§ **TEXT UNDER STUDY**
= = = = = = =

Bowden has earned slots to the National Junior High Finals Rodeo as an eighth-grader and has made the National High School Finals Rodeo each year of high school. 

His eighth grade year was wiped out because of the COVID-19 pandemic and just before the national finals in 2023 Bowden broke a thumb at a rodeo in Shawnee, Oklahoma. 

“I dang sure didn’t like it,” Bowden said. “It sucked and it was hard not competing in the national finals.”

Weishaar did compete at the National High School Finals Rodeo in 2023, roping with Faith’s Drew Harper. 

“We had a pretty good first run (7.74 seconds) and ended up finishing 21s last year,” Weishaar said. 

With Bowden having recently graduated from Belle Fourche and Weishaar entering his junior year, the duo practiced with a little more sense of urgency this year. Bowden and Weishaar sailed through the regional qualifiers and entered the state rodeo finals with 29 points.

At the state finals the duo had runs of 7.580, 12.060 and a time of 6.830 seconds in the short go-round where they had the second fastest time. When the dust had settled Bowden and Weishaar won the state title with 79 points just ahead of Belle Fourche’s Jet Jensen and the aforementioned Harper from Faith (77). 

“It was super fun,” Weishaar said. “I felt like we roped really well and I just missed a leg in the second go-round or we would have been faster.”


In team roping one athlete is the header, the other is the heeler. In this dynamic duo, Bowden is the header and calls himself the quarterback of the operation. Riding his horse, Mooch, Bowden says he rarely feels pressure no matter the size of the rodeo, instead focusing on the job at hand. 

“Some people say the header is the quarterback,” Bowden said. “I have to get the steer a head start, I have to rope him, I have to turn a good handle and I have to be smooth so Sern can rope him faster.” 

Bowden said his mind is focused on the task at hand once it’s time to ride.

= = = = = = =

§ **DATASET SECTION**
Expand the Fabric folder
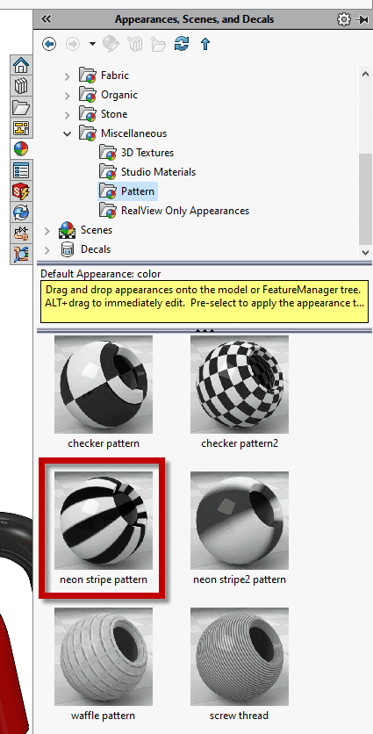click(68, 76)
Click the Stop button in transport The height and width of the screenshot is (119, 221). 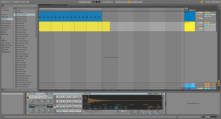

= = = = = = =

§ **YOUR TASKS**
a: Reproduce the passage of the team roping article starting at "His eighth grade" and ending at "in Shawnee, Oklahoma.".
b: Pick up the team roping article after its last sentence and write what comes next.

§ **ANSWERS PROVIDED**
a:
His eighth grade year was wiped out because of the COVID-19 pandemic and just before the national finals in 2023 Bowden broke a thumb at a rodeo in Shawnee, Oklahoma.

b:
“I’m seeing the start and trying to hit that first checkmark and that sets up the whole run,” he said. 

For Weishaar the heeler job is filled with a toolbox full of variables. How far down the arena might the steer be when it’s roped? What kind of position will that steer be in when he lets his rope fly and how mobile might that steer be once it comes time to throw the rope?

“With Rance I never have to guess where they will be,” Weishaar said. “I kinda feel like I know where the steer is going to be and what they'll be doing before I make my throw.” 

Weishaar rides a 17-year old horse named Itchy that he started riding on when he was eight or nine years old. 

Neither athlete says they’ll be fazed by the platform of competing in Rock Springs at the NHSRA finals.

“Rock Springs is going to be a big place with lots of noise and stuff like that,” Weishaar said. “We’ve been to some big ropings and have competed in some big arenas so I don’t think we’ll be too nervous.” 

Confidence is something Bowden says he’s never lacked.

“I’ve always had confidence and when the steers aren’t right you have to look past it,” he said. “You have to have a good mindset, you can’t get down on your horse or yourself and you have to have a really short memory.

Both athletes also contest tie-down roping. Bowden finished second in the state with a score of 70 points. Weishaar finished sixth, just missing a trip to the national finals in a second event.

Belle Fourche's Rance Bowden advanced to the National High School Finals Rodeo by finishing second in the tiedown roping at the SDHSRA state finals - Rodney Haas - 605 Sports

No matter the year it always seems like Belle Fourche is producing some of the top ropers in the state. Bowden, Weishaar and Jet Jensen are all going in the team roping competition and Bowden in the tie-down roping. At the recently completed College National Finals Rodeo, Belle Fourche’s Lan Fuhrer of South Dakota State teamed with Black Hills State’s Clayton Backhaus to finish third in the team roping with a 23.5 average. 

"I think part of that is just the families and the backgrounds they have here,” Weishaar said. “We have the Belle jackpot and it seems like a lot of kids come to that so there’s always something for the younger generation to do.”